## PROBLEM TO WORK ON
Rewrite the rows below, swapping "particular element" for "specific element" everywhere it occurs and leaving every other character unchanged.

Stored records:

+++

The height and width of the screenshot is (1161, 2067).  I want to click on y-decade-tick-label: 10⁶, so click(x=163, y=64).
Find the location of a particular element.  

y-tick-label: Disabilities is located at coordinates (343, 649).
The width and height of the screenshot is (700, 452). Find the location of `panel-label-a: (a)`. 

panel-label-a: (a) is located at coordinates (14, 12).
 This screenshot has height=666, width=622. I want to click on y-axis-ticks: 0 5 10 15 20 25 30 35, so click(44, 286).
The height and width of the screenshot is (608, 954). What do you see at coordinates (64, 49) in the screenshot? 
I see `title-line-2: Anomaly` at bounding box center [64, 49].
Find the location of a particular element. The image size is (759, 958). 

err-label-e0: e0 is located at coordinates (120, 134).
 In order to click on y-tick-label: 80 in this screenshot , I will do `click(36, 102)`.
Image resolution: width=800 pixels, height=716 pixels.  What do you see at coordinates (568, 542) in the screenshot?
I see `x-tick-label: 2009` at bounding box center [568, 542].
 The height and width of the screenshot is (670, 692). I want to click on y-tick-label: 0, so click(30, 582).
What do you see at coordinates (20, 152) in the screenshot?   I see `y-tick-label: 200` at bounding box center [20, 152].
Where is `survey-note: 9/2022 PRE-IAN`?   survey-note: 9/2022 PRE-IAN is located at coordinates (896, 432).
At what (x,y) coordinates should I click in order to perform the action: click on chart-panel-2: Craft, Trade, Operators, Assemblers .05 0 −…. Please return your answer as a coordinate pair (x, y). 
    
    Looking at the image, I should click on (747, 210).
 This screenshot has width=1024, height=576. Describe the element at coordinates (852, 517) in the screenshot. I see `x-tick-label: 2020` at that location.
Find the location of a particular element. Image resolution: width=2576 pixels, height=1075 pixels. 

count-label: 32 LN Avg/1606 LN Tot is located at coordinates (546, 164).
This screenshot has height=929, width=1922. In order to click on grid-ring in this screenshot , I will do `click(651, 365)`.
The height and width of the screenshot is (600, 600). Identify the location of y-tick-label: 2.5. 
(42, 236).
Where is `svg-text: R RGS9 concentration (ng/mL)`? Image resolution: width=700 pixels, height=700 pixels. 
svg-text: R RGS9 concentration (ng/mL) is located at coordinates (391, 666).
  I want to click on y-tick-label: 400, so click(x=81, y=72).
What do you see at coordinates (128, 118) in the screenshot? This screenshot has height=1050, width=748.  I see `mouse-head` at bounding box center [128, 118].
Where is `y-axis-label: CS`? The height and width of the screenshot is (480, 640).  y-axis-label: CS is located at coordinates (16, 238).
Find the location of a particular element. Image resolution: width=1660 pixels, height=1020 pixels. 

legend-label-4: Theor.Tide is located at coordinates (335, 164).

+++

## OUTPUT FOR THIS TASK
The height and width of the screenshot is (1161, 2067).  I want to click on y-decade-tick-label: 10⁶, so click(x=163, y=64).
Find the location of a specific element.  

y-tick-label: Disabilities is located at coordinates (343, 649).
The width and height of the screenshot is (700, 452). Find the location of `panel-label-a: (a)`. 

panel-label-a: (a) is located at coordinates (14, 12).
 This screenshot has height=666, width=622. I want to click on y-axis-ticks: 0 5 10 15 20 25 30 35, so click(44, 286).
The height and width of the screenshot is (608, 954). What do you see at coordinates (64, 49) in the screenshot? 
I see `title-line-2: Anomaly` at bounding box center [64, 49].
Find the location of a specific element. The image size is (759, 958). 

err-label-e0: e0 is located at coordinates (120, 134).
 In order to click on y-tick-label: 80 in this screenshot , I will do `click(36, 102)`.
Image resolution: width=800 pixels, height=716 pixels.  What do you see at coordinates (568, 542) in the screenshot?
I see `x-tick-label: 2009` at bounding box center [568, 542].
 The height and width of the screenshot is (670, 692). I want to click on y-tick-label: 0, so click(30, 582).
What do you see at coordinates (20, 152) in the screenshot?   I see `y-tick-label: 200` at bounding box center [20, 152].
Where is `survey-note: 9/2022 PRE-IAN`?   survey-note: 9/2022 PRE-IAN is located at coordinates (896, 432).
At what (x,y) coordinates should I click in order to perform the action: click on chart-panel-2: Craft, Trade, Operators, Assemblers .05 0 −…. Please return your answer as a coordinate pair (x, y). 
    
    Looking at the image, I should click on (747, 210).
 This screenshot has width=1024, height=576. Describe the element at coordinates (852, 517) in the screenshot. I see `x-tick-label: 2020` at that location.
Find the location of a specific element. Image resolution: width=2576 pixels, height=1075 pixels. 

count-label: 32 LN Avg/1606 LN Tot is located at coordinates (546, 164).
This screenshot has height=929, width=1922. In order to click on grid-ring in this screenshot , I will do `click(651, 365)`.
The height and width of the screenshot is (600, 600). Identify the location of y-tick-label: 2.5. 
(42, 236).
Where is `svg-text: R RGS9 concentration (ng/mL)`? Image resolution: width=700 pixels, height=700 pixels. 
svg-text: R RGS9 concentration (ng/mL) is located at coordinates (391, 666).
  I want to click on y-tick-label: 400, so click(x=81, y=72).
What do you see at coordinates (128, 118) in the screenshot? This screenshot has height=1050, width=748.  I see `mouse-head` at bounding box center [128, 118].
Where is `y-axis-label: CS`? The height and width of the screenshot is (480, 640).  y-axis-label: CS is located at coordinates (16, 238).
Find the location of a specific element. Image resolution: width=1660 pixels, height=1020 pixels. 

legend-label-4: Theor.Tide is located at coordinates (335, 164).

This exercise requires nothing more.